A "diabetes dashboard" screen helps clinicians quickly and accurately access patient data needed for quality diabetes care

A "diabetes dashboard" on the electronic health record (EHR) screen summarizes a patient's diabetes and other health problems, allergies, and medications as well as their results on standard eye and foot exams and cholesterol, blood-glucose, and other tests. This dashboard can speed a primary care physician's (PCP's) search for key diabetes-related data and improve the accuracy of the data found, according to a new study. In many EHRs, the physician must search many pages of the record to assemble data needed for making decisions to maintain high-quality care for patients with type II diabetes.

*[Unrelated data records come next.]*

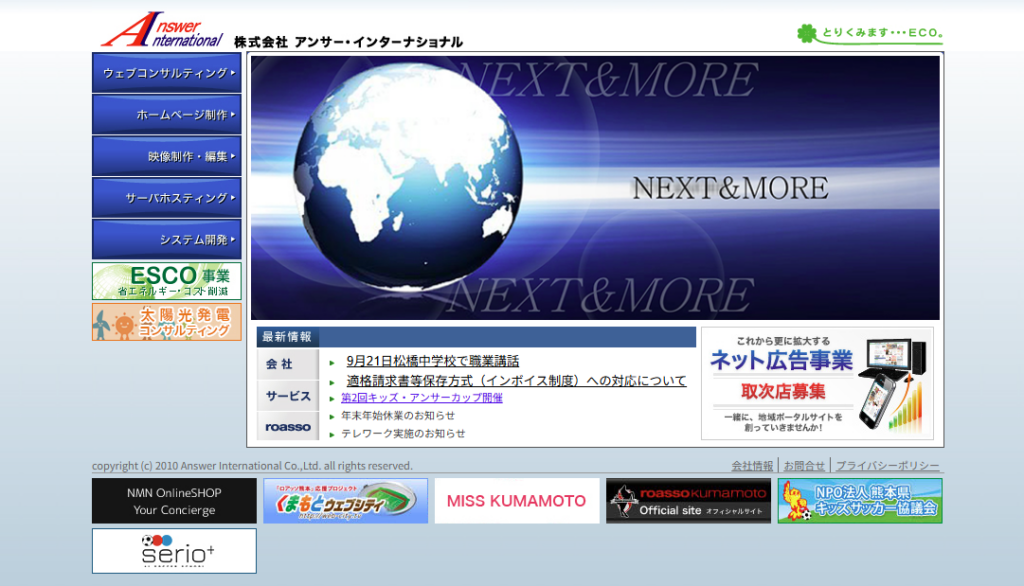This screenshot has width=1024, height=586.
Task: Open the くまもとウェブシティ banner
Action: [x=345, y=500]
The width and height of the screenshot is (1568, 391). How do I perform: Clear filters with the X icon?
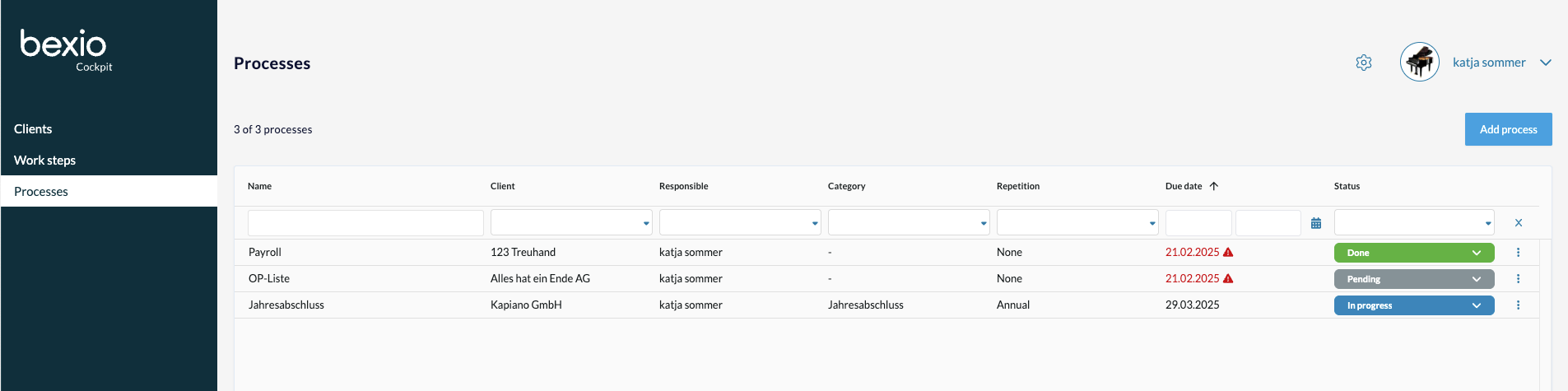[1518, 223]
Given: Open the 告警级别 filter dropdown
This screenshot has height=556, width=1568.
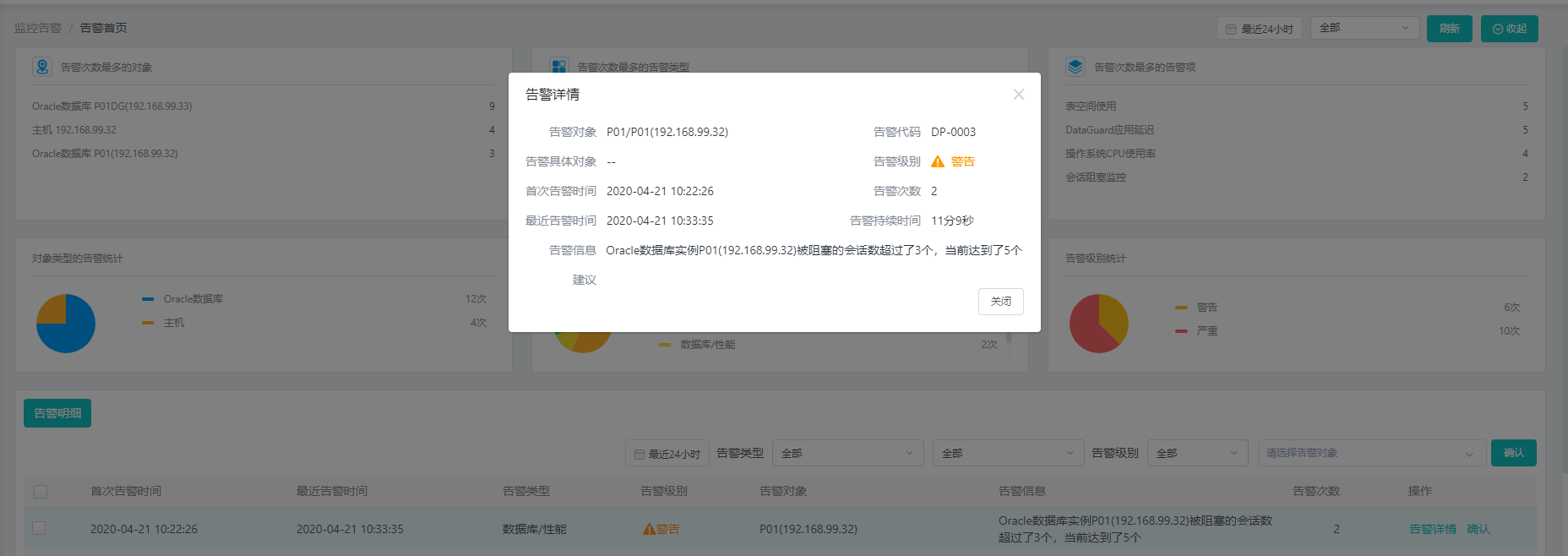Looking at the screenshot, I should (x=1197, y=453).
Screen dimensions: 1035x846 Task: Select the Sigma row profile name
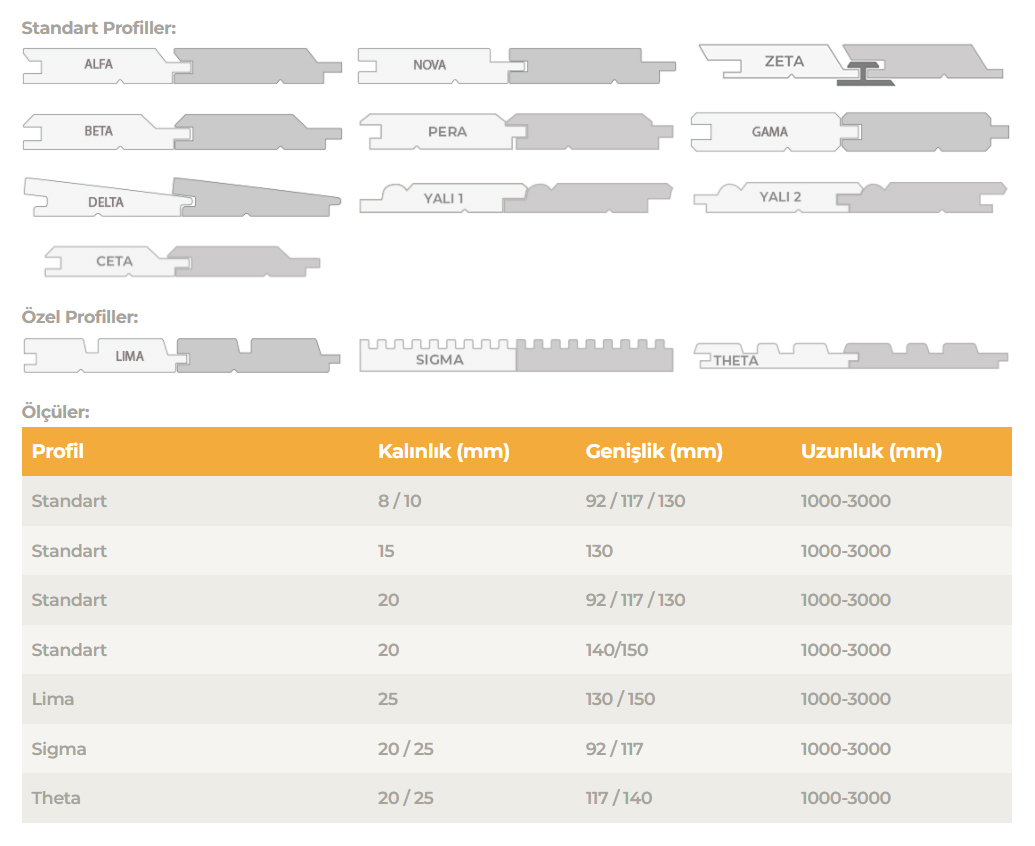59,749
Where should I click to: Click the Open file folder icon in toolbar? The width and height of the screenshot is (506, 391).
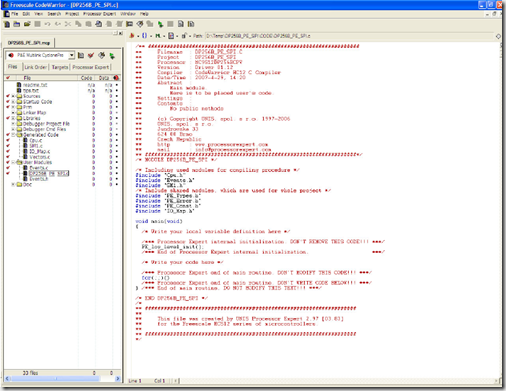17,24
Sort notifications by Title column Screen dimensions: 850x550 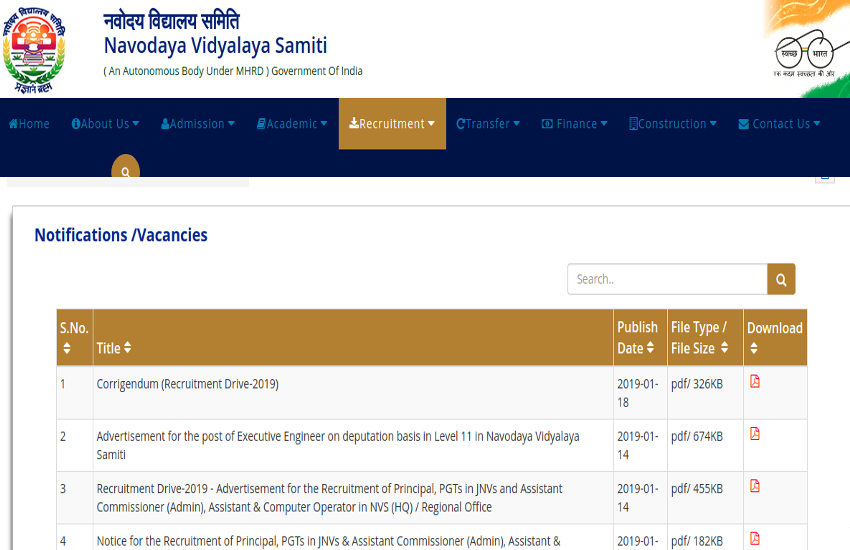point(114,348)
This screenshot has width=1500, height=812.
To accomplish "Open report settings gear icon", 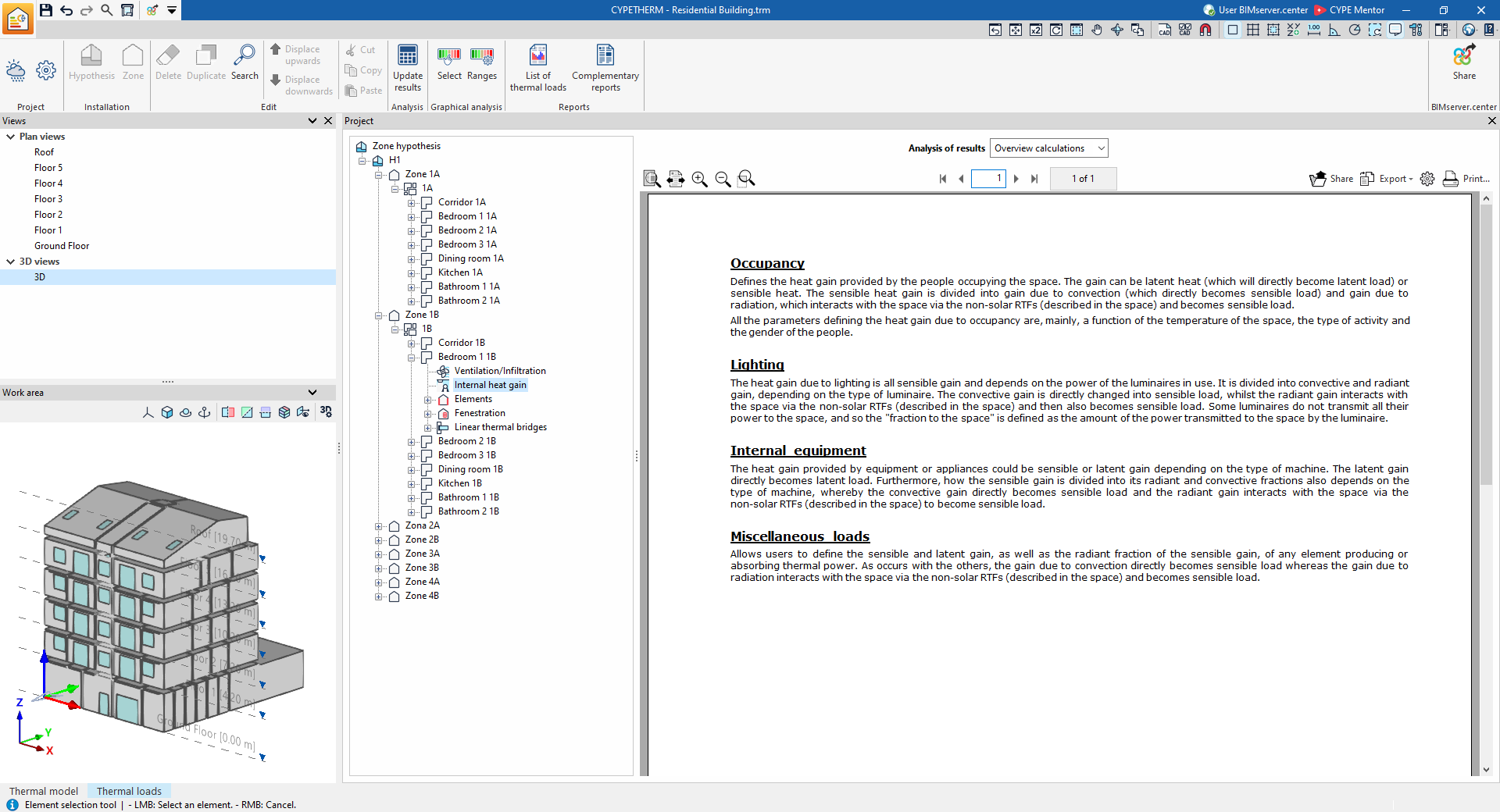I will coord(1427,179).
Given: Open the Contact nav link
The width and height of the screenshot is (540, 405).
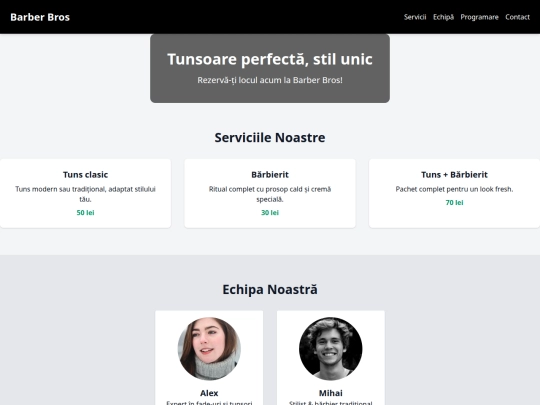Looking at the screenshot, I should tap(517, 17).
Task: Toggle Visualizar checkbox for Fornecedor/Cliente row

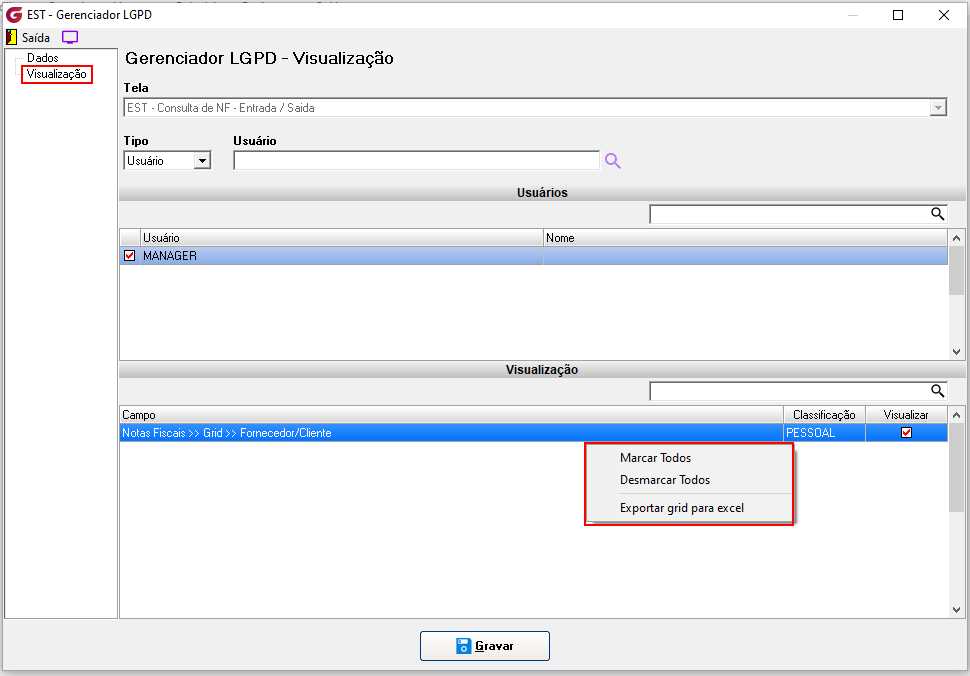Action: (906, 432)
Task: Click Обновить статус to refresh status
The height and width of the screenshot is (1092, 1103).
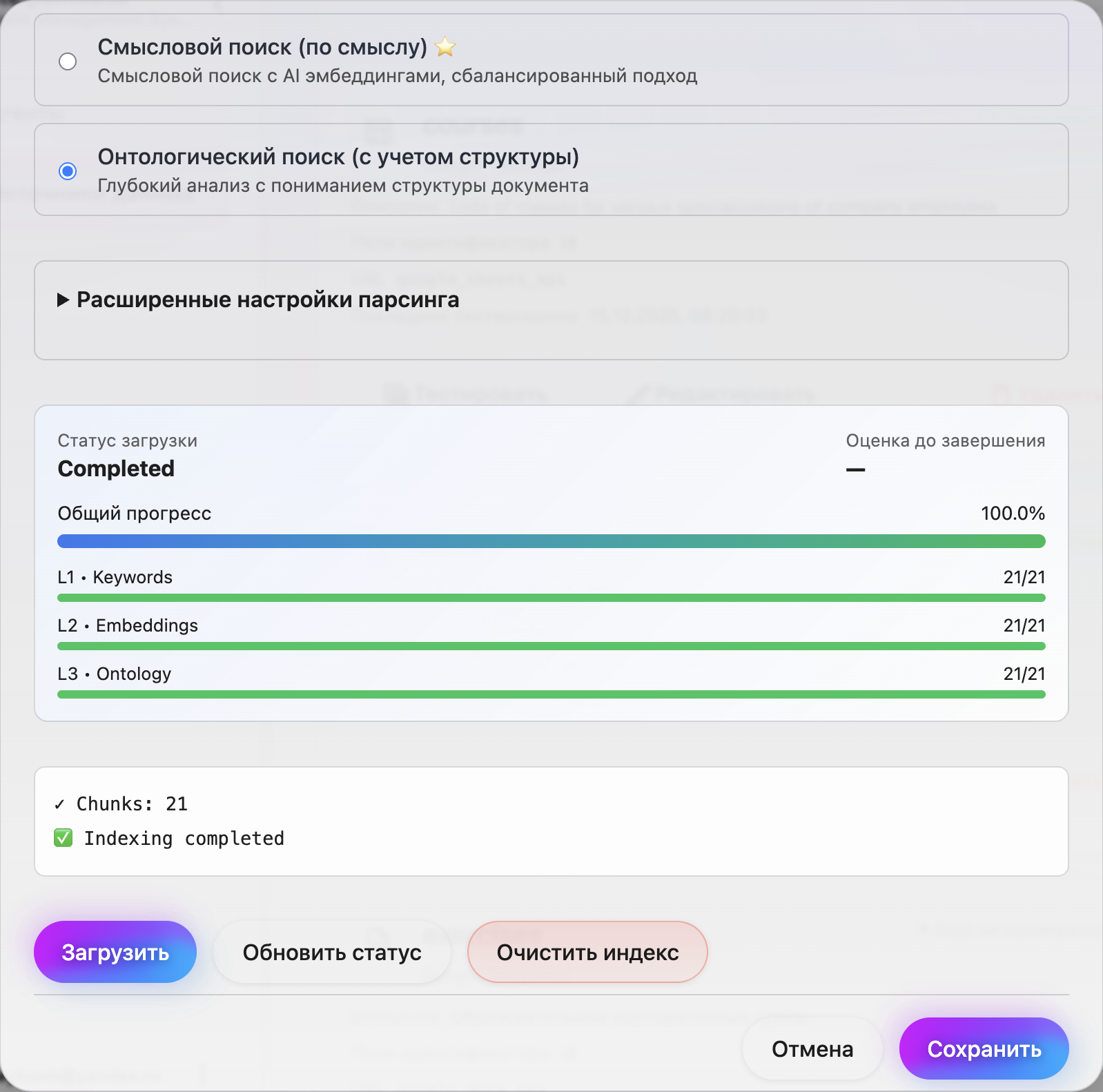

Richelle J. Koopman, M.D., M.S., and her colleagues at the University of Missouri Health System developed a diabetes dashboard that appears on a patient's problem page of the EHR for diagnosed diabetes. They found that 10 PCPs asked to find specific data about the quality of diabetes care in a record without the dashboard took a mean of 5.5 minutes and used a mean of 60 mouse clicks. In contrast, those using an EHR with the dashboard took a mean of 1.3 minutes and 3 clicks to find the same data. In addition, the physicians correctly identified 94 percent of the requested data when searching a standard EHR, but had 100 percent accuracy when searching an EHR with a diabetes dashboard. A common response in qualitative interviews with the physicians was that if the physician found it too time-consuming to find some data, they would continue without it or reorder that test.

The researchers collaborated with the EHR's corporate developer to create a diabetes dashboard that would be automatically generated by the EHR to summarize patient-level data important for diabetes care. The researchers conducted the study, a usability evaluation, with 10 health system family and general internal medicine physicians with outpatient practices, who used a laptop loaded with two mock EHRs (one with and one without the diabetes dashboard). The study was funded in part by the Agency for Healthcare Research and Quality (HS17035).

More details are in “A diabetes dashboard and physician efficiency and accuracy in accessing data needed for high-quality diabetes care,” by Richelle J. Koopman, M.D., M.S., Karl M. Kochendorfer, M.D., Joi L. Moore, Ph.D., and others in the September/October 2011 Annals of Family Medicine 9(5), pp. 398-405.